Кадфаэль, неторопливо обрабатывающий междугрядье, перестал тюкать своей мотыгой и повернулся к Хью Берингару.
— Ты хочешь сказать, она послала гонца к Бриану Фиц-Каунту?
Лорд Валлингфорда был одним из самых стойких приверженцев императрицы и ближайшим соратником, за исключением разве что ее брата, графа Роберта. Его замок по сути дела являлся восточным форпостом владений императрицы и неизменно находился на ее стороне, независимо от того, сопутствовала ей удача или нет.
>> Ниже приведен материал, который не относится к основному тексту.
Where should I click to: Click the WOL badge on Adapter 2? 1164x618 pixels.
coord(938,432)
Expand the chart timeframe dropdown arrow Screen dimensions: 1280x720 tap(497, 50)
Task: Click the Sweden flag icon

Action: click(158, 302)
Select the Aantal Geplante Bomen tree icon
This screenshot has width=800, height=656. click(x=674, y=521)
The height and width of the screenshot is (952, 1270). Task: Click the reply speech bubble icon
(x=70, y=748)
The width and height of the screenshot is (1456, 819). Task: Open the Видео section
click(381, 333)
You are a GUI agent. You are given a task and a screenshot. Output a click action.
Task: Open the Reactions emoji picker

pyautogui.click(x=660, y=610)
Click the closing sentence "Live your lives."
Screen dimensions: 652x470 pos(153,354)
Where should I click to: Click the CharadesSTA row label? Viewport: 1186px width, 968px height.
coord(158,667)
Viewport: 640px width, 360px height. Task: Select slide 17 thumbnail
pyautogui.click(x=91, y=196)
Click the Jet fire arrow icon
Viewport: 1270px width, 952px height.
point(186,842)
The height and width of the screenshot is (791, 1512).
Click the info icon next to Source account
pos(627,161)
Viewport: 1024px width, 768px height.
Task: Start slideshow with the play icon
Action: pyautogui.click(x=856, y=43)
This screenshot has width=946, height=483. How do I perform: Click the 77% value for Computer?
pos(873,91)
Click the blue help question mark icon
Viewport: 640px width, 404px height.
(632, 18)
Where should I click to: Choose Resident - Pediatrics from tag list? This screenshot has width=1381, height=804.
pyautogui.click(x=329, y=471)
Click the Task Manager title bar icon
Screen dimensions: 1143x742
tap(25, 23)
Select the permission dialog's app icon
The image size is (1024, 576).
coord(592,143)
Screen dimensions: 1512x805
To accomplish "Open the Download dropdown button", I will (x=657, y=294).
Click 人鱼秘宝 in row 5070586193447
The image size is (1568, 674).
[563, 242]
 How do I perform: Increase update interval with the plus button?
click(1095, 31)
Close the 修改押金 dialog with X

— Как же вышло, что он теперь не в Оксфорде? — задал новый вопрос Кадфаэль. — Едва ли он мог переметнуться в другой стан.
— Все дело в том, что никто не ожидал от короля Стефана такой прыти. Он просто успел отрезать Валлингфорд от Оксфорда. Однако Бриан нужен императрице как раз в своем Валлингфорде. Ведь потеряй она этот замок, у нее останется лишь жалкий островок на западе. Это отрежет ее от Лондона. Видно, попав в отчаянное положение, она в самый последний момент успела послать гонца. Поговаривают, что Буршье повез Бриану сокровища, причем не золото, а драгоценные камни. Очень может статься, что так оно и есть, поскольку тому нужно чем-то платить своим людям. Бескорыстная преданность, разумеется, хороша, но людям нужно есть и пить, а сам Бриан давным-давно разорился на службе у императрицы.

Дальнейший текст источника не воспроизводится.